後期ゴシック彫刻・市民運動・演劇教育

小学校大学教師体験から演劇教育の実践と理論、憲法九条を活かす市民運動の現在、後期ゴシック彫刻の魅力について語る。

〔15〕第3弾! 「従軍慰安婦問題」を巡っての意見書について考えます。

2015年02月03日 | 市民運動
 今、地方議会で何が起こっているのということを考える一つの例を提出したいと思います。みなさんも一緒に考えてください。
 昨年の暮れのことでした。以下のような意見書が清瀬市議会で可決されたのです。

いわゆる「従軍慰安婦問題」に関し、重要な情報が虚偽であったことが判明し、本市議会が平成20年6月25日付けで政府に提出した意見書が大きな根拠を失ったことを確認するとともに、国はさらなる真相の究明を進め、諸外国、関係諸機関に、慰安婦問題についての正しい理解を促す努力をするよう求める意見書

 いわゆる「従軍慰安婦問題」について、平成26年6月20日、政府によって設置された「河野談話作成過程等に関する検討チーム」が公表した「慰安婦問題を巡る日韓間のやりとりの経緯」では、日本側は談話の作成過程において、一連の調査を通じて「いわゆる強制連行は確認できない」との認識を持っていたことが改めて確認された。
 さらに、日本軍が慰安婦を組織的に強制連行したという有力な物的証拠は見つかっておらず、日本側唯一の証言である「吉田証言」についても、平成26年8月5日、報道した当事者である朝日新聞が虚偽であったと判断し、それをめぐる記事を取り消し、平成26年9月11田こは、正式に謝罪した。
 こうした状況にかんがみ、本市議会が平成20年6月25日付けで、政府に提出した意見書も大きな根拠を失ったと言うべきであり、朝日新聞の誤報道が本市議会意見書の信頼性を著しく損ねたことは、誠に遺憾である。
 ここに、本市議会が平成20年6月25日付けで政府に提出した意見書が大きな根拠を失ったことを確認するとともに、国にさらなる真相の究明を進め、諸外国、関係諸機関に、慰安婦問題についての正しい理解を促す努力をするよう求めるものである。
 以上、地方自治法第99条の規定により、意見書を提出します。

                           平成26年12月18日
                              清瀬市議会
 
 ことの発端は清瀬市民以外からの陳情にあったようです。それを斉藤正彦、渋谷けいし議員が意見書にまとめ上げたようです。この両議員は、私が道徳の教科化反対の陳情書を提案した時に、全く筋違いな反論をした人たちでした。
 2008年(平成20年)清瀬市議会の「意見書」は当時宝塚市議会に続いて全国2番目の清瀬市民としても誇れるものでした。
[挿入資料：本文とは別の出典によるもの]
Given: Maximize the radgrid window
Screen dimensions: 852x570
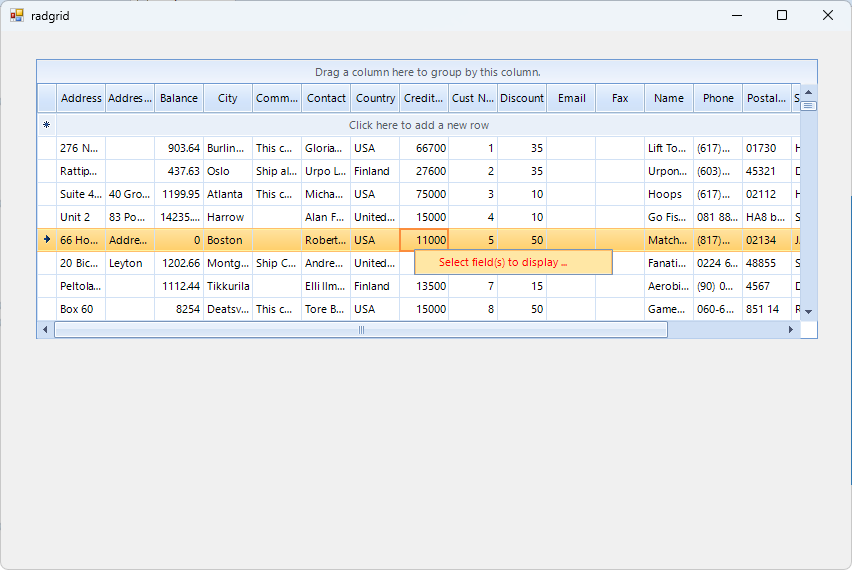Looking at the screenshot, I should (782, 15).
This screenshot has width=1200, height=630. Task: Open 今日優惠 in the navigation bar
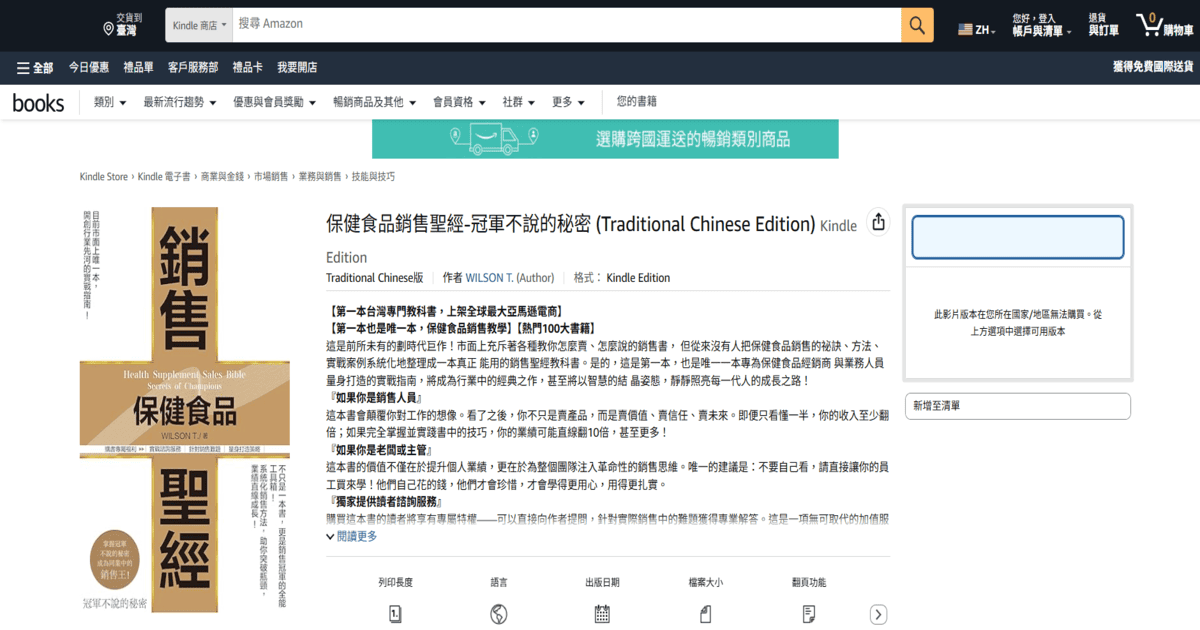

過去の負の遺産をしっかりみつめ、これからの教育や社会に生かしていこうとする、決意を記したものです。そして不可解なことに、宝塚市議会でも清瀬市に先んじて、修正意見書を可決したのです。両議会の意見書が酷似していることも奇妙です。
 さて、この動きに対して、「I(アイ)女性会議 清瀬支部」と「新日本婦人の会清瀬支部『従軍慰安婦問題』を考える会」から批判的な要望が出されました。しかしながら、賛成9,反対8,退席2(自民党と公明党の女性議員)ということで可決されるのです。この事実をふまえて、清瀬・憲法九条を守る会は以下の要望書を提出しました。
 先日亡くなったドイツ元大統領のリヒャルト・フォン・ワイツゼッカーの「過去に目を閉ざす者は、現在も見えなくなる」ということばをかみしめたいと思うのです。




清瀬市議会議長 粕谷いさむ様
                2014年12月30日
               清瀬・憲法九条を守る会
【要 望】

 貴市議会は、2008年6月25日付で以下の意見書を提出しました。

□「従軍慰安婦」問題について政府の誠実な対応を求める意見書□
 昨年7月以来現在までの間に、アメリカ、オランダ、カナダ、EU、フィリピンなどの議会において、「従軍慰安婦」問題につき日本政府の公式の承認と謝罪、賠償、歴史教育などを求める決議が採択されました。
 さらには5月の国連人権理事会で、フランス、オランダ、韓国、北朝鮮などの諸国が「従軍慰安婦」問題で日本政府に前向きな対応をとるように求めました。
 しかし、日本政府はいまだに「従軍慰安婦」問題の真相を究明する誠意を欠き、被害にあった女性たちに対し公式の謝罪もせず、充分な賠償も全く棚上げにしたまま、教科書からその記述を消し去り、責任ある対応をしていません。その恥ずべき態度には国内外でひろく批判の声があがっております。
 政府においては、平成5年の河野洋平官房長官の談話などと矛盾しないように、さらに「従軍慰安婦」問題の真相究明を行い、陳謝し、賠償責任を果たし、学校で教えることで、各国の被害者の尊厳回復に努め、誠意な対応をされることを強く求めるものであります。
 以上、地方自治法第99条の規定により、意見書を提出します。

 ところが、本年12月18日、同じ清瀬市議会で、
「いわゆる『従軍慰安婦問題』に関し、重要な情報が虚偽であったことが判明し、本市議会が平成20年6月25日付けで政府に提出した意見書が大きな根拠を失ったことを確認するとともに、国はさらなる真相の究明を進め、諸外国、関係諸機関に、慰安婦問題についての正しい理解を促す努力をするよう求める意見書」
が採択されたということに大きな失望を覚えています。上記の意見書の中に書かれている諸外国の姿勢は今も変わることはなく、1993年(平成5年)の河野洋平官房長官の談話は安倍晋三首相も引き継ぐと明言しているではありませんか。朝日新聞に掲載された吉田清治証言が虚偽であったことは残念ですが、だからといって「従軍慰安婦」がなかったことにはならないのです。戦中、戦後を通して多くの元「従軍慰安婦」たちが、深い苦しみ、悲しみを抱えながら生きてこられたことに対し、彼女たちの尊厳回復に努め、誠意ある対応を国に求める必要は一切なくなったとでもいうのでしょうか。
 佐々木あつこ市議、宮原りえ市議は、この陳情書採択に際し、反対討論をしています。清瀬・憲法九条を守る会は、宮原議員の、この反対討論を全面的に支持いたします。また、貴議会が今後も「河野談話」を引き継ぎ、元「従軍慰安婦」だった方々の尊厳回復に努め、誠意ある対応を国に求めていかれますよう、強く要望いたします。